■ Task details: Everything from the line containing "Task: Click the 10:03 message timestamp" to the last line of the data below should be copied word for word, and nothing else.
☆ ☆ ☆
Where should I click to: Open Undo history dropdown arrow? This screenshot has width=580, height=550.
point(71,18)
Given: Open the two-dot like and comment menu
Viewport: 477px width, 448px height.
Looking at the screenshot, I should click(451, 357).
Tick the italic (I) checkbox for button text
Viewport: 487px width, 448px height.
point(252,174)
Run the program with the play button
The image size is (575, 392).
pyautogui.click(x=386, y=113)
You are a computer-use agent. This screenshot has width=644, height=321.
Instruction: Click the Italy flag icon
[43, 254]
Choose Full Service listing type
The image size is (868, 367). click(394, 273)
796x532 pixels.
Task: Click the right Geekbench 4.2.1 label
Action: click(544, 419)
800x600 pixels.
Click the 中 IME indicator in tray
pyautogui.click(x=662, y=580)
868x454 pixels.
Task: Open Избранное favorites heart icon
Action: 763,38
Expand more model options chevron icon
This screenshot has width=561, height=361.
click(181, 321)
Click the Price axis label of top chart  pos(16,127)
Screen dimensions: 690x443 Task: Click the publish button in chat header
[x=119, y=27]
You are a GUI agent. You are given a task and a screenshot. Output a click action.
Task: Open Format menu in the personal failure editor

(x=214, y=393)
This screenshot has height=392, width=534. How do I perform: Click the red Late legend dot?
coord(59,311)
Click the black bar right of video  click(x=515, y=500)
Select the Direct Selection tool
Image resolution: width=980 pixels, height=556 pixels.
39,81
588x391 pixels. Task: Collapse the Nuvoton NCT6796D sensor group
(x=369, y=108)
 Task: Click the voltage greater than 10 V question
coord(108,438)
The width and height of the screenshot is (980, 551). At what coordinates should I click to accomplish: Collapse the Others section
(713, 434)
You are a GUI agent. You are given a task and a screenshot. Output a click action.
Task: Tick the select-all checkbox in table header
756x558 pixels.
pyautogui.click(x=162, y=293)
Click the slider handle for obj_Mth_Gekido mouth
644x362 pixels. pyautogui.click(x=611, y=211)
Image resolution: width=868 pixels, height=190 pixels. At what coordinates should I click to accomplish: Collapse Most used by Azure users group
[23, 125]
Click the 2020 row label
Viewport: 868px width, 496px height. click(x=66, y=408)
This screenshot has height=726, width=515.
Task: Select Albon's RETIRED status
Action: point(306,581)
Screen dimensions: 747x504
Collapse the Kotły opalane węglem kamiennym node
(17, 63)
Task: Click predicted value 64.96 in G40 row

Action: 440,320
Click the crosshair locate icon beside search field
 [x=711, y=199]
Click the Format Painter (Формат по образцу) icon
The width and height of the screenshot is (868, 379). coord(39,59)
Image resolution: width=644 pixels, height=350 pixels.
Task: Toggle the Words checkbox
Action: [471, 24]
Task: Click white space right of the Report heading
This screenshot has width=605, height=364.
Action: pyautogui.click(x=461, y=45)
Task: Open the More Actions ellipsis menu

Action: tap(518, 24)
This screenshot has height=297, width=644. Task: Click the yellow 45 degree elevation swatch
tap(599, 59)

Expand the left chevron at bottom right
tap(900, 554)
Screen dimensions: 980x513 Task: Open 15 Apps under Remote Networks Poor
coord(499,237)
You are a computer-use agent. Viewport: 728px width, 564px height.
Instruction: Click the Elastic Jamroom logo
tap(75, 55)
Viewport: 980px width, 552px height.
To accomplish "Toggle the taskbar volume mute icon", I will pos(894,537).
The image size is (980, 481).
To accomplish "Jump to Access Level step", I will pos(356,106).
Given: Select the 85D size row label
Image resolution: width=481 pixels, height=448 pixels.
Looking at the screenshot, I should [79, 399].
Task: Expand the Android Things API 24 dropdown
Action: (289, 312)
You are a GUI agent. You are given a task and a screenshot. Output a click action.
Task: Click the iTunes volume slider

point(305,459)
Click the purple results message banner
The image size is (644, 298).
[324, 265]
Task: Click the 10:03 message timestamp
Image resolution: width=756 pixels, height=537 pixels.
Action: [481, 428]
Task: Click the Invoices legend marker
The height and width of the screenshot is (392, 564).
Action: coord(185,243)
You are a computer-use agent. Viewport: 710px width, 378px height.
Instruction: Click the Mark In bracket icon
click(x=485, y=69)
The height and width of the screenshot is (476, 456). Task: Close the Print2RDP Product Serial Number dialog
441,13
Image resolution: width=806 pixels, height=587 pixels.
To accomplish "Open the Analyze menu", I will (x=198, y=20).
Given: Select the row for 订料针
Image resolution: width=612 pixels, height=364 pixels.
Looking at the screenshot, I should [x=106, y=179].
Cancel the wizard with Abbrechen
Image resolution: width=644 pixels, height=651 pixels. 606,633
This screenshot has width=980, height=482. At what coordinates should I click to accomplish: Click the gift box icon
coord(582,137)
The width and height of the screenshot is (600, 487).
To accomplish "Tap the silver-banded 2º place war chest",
☆ ☆ ☆
■ Exercise solution:
Task: Click the 10:03 message timestamp
Image resolution: width=756 pixels, height=537 pixels.
Action: [481, 428]
Task: Click the Invoices legend marker
The height and width of the screenshot is (392, 564).
Action: coord(185,243)
You are a computer-use agent. Viewport: 710px width, 378px height.
Instruction: Click the Mark In bracket icon
click(x=485, y=69)
The height and width of the screenshot is (476, 456). Task: Close the Print2RDP Product Serial Number dialog
441,13
Image resolution: width=806 pixels, height=587 pixels.
To accomplish "Open the Analyze menu", I will (x=198, y=20).
Given: Select the row for 订料针
Image resolution: width=612 pixels, height=364 pixels.
Looking at the screenshot, I should [x=106, y=179].
Cancel the wizard with Abbrechen
Image resolution: width=644 pixels, height=651 pixels. 606,633
This screenshot has width=980, height=482. At what coordinates should I click to accomplish: Click the gift box icon
coord(582,137)
The width and height of the screenshot is (600, 487).
To accomplish "Tap the silver-banded 2º place war chest",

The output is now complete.